In seq2seq they model the joint distribution of whatever char/word sequence by decomposing it into time-forward conditionals:
\begin{align*} p(w_1,w_2, \dots,w_n) &= \ p(w_1)*p(w_2|w_1) * \ ... \ * p(w_n|w_1, \dots,w_{n-1}) \\ &= \ p(w_1)*\prod_{i=2}^{n}p(w_i|w_{<i}) \end{align*}
This can be sampled by sampling each of the conditional in ascending order. So, that's exactly what they're trying to imitate. You want the second output dependant on the sampled first output, not its distribution.
This is why the hidden state is NOT good for modeling this setup because it is a latent representation of the distribution, not a sample of the distribution.
Note: In training, they use ground-truth as input by default because it working under the assumption the model should've predicted the correct word, and, if it didn't, the gradient of the word/char level loss will reflect that (this is called teacher forcing and has a multitude of pitfalls).
Shouldn't the hidden state of the RNN from the previous timestamps be enough?

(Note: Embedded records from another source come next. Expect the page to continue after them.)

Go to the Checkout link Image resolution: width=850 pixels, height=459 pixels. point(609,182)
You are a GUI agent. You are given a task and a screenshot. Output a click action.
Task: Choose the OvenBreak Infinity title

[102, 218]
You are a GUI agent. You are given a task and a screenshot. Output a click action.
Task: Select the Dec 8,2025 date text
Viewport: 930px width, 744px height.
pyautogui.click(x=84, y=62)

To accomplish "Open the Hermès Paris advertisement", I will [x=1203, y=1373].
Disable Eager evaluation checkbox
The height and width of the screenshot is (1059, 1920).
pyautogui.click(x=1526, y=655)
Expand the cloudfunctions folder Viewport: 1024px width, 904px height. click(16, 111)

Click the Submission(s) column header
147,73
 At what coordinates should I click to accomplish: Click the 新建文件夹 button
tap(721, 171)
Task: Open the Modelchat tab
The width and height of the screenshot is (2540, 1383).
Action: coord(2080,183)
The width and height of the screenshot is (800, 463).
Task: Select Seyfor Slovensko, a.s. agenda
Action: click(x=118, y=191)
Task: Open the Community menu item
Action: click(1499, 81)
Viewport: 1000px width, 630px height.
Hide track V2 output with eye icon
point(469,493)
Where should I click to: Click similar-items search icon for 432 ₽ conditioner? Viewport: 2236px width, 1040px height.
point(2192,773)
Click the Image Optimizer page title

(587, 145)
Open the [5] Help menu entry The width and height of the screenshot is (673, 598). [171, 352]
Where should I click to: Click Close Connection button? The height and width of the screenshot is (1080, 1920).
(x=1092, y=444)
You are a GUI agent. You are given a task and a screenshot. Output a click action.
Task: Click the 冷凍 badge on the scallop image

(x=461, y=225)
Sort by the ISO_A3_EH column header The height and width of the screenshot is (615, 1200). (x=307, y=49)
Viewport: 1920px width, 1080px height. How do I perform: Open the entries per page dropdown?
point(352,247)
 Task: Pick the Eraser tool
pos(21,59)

It is theoretically enough to generate a sequence. However, allowing an input offers a couple of convenient extras:
Training data for output sequences is used twice - once as input (as previous sequence data), once as target (to establish loss metric). This may help training process as the decoder trains both as a decoder to the new sequence type and as a predictive model over the output sequence semi-independently - i.e. weights from input to RNN layer are affected by error gradients separately to weights between previous hidden state and next state, although the two sets of weights together influence output and next state, so are not fully independent over a sequence.
By allowing input of sequence so far generated, the decoder can work as a generator, where the next item in the sequence does not need to be the maximum probability item, but can be sampled or have rules applied. This allows for approaches such as BEAM search, commonly used in machine translation, which maintains several potential outputs, selecting best one at the end.
I have not done the experiment, but I suspect the first item results in faster and better generalisation. The second one is very convenient for natural language generation and similar problems.
In the original seq2seq paper, they used two RNN, one for encoding and one for decoding. In the encoder they need to unroll the inputs to capture the time dependency. Now if we want to pass the hidden state from the encoder to the decoder that means that the decoder hidden state shape needs to match the encoder (aka same architecture). Since the architecture is the same, we can not directly generate a sequence of n samples within the decoder without unrolling it and you can not unroll it without an input.